Ein Gericht in Athen hat Kostas Vaxevanis erst Anfang November freigesprochen. Der Journalist hatte Namen von 2000 mutmaßlichen Steuerhinterziehern veröffentlicht. Nun muss er sich wieder vor Gericht verantworten.

          In Griechenland muss sich ein Journalist wegen der Veröffentlichung der Namen von mehr als 2000 mutmaßlichen Steuerhinterziehern abermals vor Gericht verantworten. Wie ein Gerichtssprecher am Freitag mitteilte, weist der Freispruch vom 1. November nach Ansicht der Strafverfolger rechtliche Fehler auf. Die Athener Staatsanwaltschaft hatte gegen die Entscheidung zugunsten von Kostas Vaxevanis Berufung eingelegt. Damit drohen ihm bis zu zwei Jahre Gefängnis oder eine Geldstrafe.

          Ein Gericht in Athen hatte Kostas Vaxevanis erst Anfang November freigesprochen. Der Chefredakteur der Zeitschrift „Hot Doc“ hatte eine Liste mit 2059 angeblichen Steuersündern veröffentlicht, die unversteuerte Gelder in die Schweiz überwiesen haben sollen. Das zuständige Gericht befand Vaxevanis für unschuldig. Ihm war vorgeworfen worden, gegen das Gesetz zum Schutz privater Daten verstoßen zu haben. Vaxevanis hatte erklärt, das Verfahren sei politisch motiviert. Eine „unberührbare reiche Elite“ solle geschützt werden.

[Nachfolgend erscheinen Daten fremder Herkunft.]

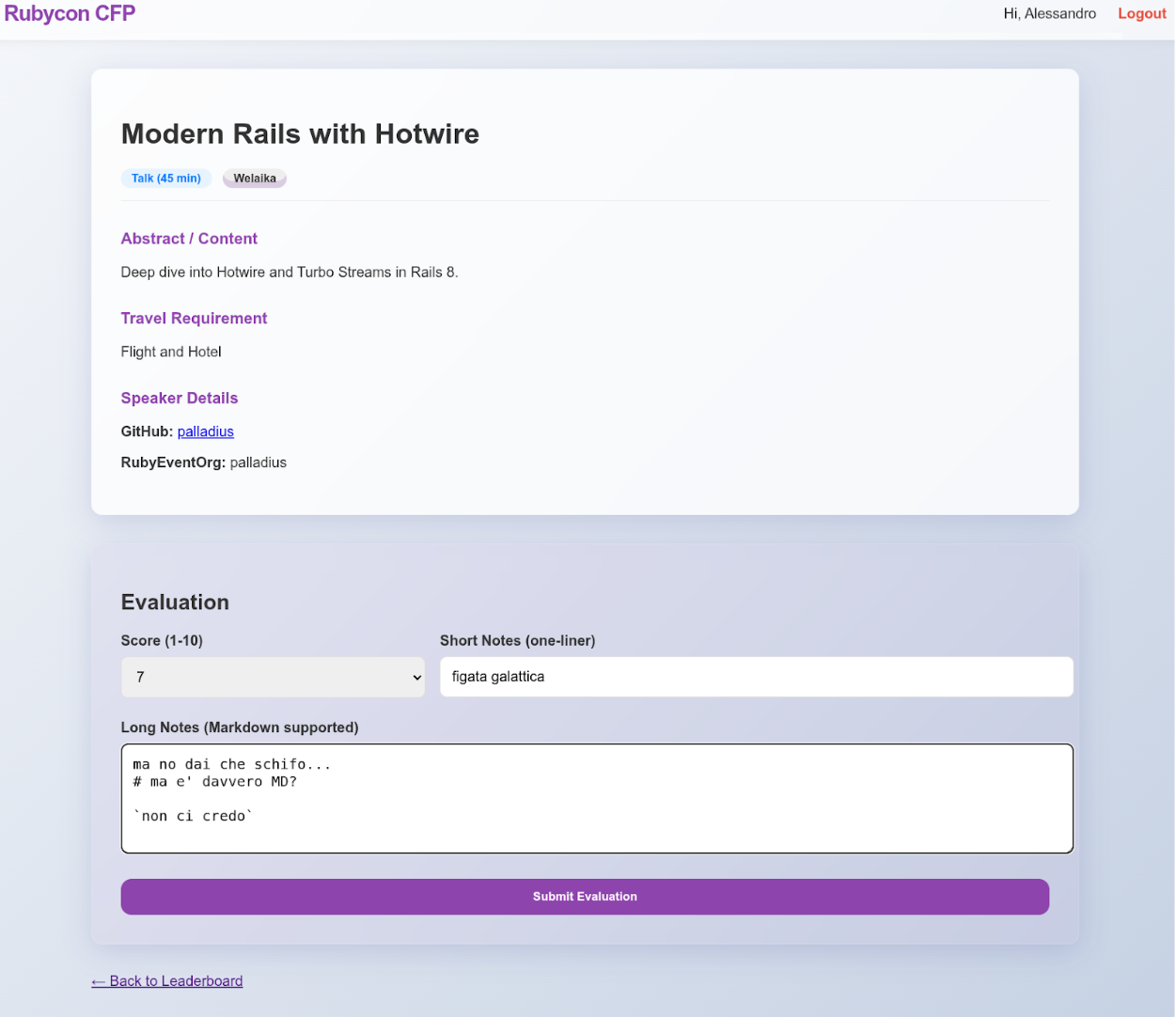The height and width of the screenshot is (1017, 1176).
Task: Click the Welaika tag badge
Action: [255, 179]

          Nun sagte Vaxevanis gegenüber dem Guardian, er sei „verblüfft“. Er schreibe die Wende der Justiz zu, die versuchen wolle, die Presse zum Schweigen zu bringen. Ein Gerichtssprecher sagte der Nachrichtenagentur Reuters: „Der Staatsanwalt meint, dass die Entscheidung für den Journalisten rechtlich falsch war.“

          Der Fall hat nicht nur in Griechenland für Empörung gesorgt. Die rasche Festnahme von Vaxevanis Ende Oktober stand für viele Griechen im scharfen Kontrast zu den nur schleppenden Ermittlungen gegen griechische Steuerhinterzieher. Vaxevanis hat die Vorwürfe gegen ihn als politisch motiviert bezeichnet. Mit der Veröffentlichung der sogenannten Lagarde-Liste habe er als Journalist im öffentlichen Interesse gehandelt.

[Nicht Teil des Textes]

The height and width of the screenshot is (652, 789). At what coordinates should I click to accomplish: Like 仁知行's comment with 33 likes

          Das Magazin „Hot Doc“ hatte die Liste mit mehr als 2000 Namen mutmaßlicher Steuerhinterzieher Ende Oktober veröffentlicht. Bei den Personen auf der Liste handelt sich es um Kunden der Bank HSBC in der Schweiz. Das Dokument war Griechenland bereits 2010 von den französischen Behörden übergeben worden, um nach Hinweisen auf Steuerflucht zu suchen. Nach Angaben des Magazins wurde die Liste der Redaktion anonym zugespielt.

          Die nach der IWF-Chefin Christine Lagarde benannte Liste führt die Namen von wohlhabenden Griechen mit Bankkonten in der Schweiz auf. Sie war den griechischen Behörden noch während Lagardes Amtszeit als französische Finanzministerin übergeben worden. In dem vom Bankrott bedrohten Griechenland steigt die Wut auf Politiker und Reiche. Viele Griechen werfen der Elite vor, ihr Geld im Ausland in Sicherheit zu bringen, während der Großteil der Bevölkerung unter dem drakonischen Sparkurs zu leiden hat.